(Some data)
* * *

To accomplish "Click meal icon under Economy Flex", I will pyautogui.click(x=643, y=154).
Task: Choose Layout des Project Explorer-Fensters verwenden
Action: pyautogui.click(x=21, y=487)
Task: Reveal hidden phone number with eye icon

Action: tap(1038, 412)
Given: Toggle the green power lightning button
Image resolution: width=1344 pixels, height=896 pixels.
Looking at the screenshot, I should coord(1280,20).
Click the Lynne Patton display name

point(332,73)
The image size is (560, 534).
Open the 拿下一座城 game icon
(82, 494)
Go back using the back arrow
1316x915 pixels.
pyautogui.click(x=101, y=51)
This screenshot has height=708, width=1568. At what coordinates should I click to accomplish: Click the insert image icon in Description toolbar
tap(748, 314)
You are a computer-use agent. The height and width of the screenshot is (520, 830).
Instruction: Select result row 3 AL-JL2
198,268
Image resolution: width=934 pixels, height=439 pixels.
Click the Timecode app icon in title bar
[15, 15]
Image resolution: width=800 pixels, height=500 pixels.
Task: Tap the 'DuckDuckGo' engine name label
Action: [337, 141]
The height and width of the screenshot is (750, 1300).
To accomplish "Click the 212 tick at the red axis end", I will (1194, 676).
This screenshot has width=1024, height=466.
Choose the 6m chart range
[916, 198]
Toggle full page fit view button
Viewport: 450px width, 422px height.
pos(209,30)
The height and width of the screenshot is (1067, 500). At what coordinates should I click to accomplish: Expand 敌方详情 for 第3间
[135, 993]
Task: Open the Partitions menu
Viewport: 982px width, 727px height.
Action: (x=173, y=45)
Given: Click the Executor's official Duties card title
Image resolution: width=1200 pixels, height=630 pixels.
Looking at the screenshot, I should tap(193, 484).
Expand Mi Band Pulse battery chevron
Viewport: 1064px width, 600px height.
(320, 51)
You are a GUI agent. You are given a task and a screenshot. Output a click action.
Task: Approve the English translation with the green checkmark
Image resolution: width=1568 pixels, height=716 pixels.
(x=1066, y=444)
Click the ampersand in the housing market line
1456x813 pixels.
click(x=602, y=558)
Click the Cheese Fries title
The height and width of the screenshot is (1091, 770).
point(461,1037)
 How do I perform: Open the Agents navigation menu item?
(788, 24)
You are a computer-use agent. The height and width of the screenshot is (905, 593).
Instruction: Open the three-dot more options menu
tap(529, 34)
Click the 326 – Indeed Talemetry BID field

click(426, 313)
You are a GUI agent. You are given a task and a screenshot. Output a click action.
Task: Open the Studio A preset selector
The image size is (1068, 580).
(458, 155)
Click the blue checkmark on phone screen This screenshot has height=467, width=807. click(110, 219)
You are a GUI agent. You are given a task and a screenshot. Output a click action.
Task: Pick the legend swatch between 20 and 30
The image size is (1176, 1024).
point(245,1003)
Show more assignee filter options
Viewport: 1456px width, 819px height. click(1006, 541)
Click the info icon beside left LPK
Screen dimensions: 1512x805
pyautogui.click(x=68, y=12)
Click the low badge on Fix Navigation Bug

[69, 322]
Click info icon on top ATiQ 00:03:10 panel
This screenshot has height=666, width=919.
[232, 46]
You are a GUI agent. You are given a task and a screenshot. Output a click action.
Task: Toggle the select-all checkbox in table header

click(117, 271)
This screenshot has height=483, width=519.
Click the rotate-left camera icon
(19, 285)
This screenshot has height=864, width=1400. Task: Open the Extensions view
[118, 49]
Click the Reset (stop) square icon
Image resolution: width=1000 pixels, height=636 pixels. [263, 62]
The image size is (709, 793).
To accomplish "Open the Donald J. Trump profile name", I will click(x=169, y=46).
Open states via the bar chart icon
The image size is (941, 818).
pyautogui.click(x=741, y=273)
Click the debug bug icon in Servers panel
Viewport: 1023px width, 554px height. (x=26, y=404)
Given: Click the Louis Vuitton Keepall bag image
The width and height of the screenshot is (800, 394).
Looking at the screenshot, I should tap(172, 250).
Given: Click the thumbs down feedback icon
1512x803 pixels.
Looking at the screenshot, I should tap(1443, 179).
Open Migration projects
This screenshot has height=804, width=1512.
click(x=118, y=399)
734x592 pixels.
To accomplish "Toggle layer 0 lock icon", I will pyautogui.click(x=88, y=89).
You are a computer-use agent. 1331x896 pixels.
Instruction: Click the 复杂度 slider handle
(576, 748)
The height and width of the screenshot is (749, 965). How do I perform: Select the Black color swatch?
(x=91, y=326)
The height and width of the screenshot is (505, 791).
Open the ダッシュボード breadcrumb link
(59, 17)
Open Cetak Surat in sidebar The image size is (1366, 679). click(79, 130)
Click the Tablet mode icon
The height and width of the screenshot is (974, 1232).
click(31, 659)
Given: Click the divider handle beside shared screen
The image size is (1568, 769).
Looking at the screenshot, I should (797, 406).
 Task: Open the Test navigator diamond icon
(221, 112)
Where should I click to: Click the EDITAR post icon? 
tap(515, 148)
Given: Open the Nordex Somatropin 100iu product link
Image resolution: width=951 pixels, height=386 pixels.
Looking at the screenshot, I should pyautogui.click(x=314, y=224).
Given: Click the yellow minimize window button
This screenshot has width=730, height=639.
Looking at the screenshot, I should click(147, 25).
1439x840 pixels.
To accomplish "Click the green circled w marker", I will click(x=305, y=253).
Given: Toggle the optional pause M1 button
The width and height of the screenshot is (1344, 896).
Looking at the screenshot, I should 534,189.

* * *

* **What you are asked to do**
How many lines of the data above contain the word "title"? Reply with the number only.

* **Result of the exercise**
3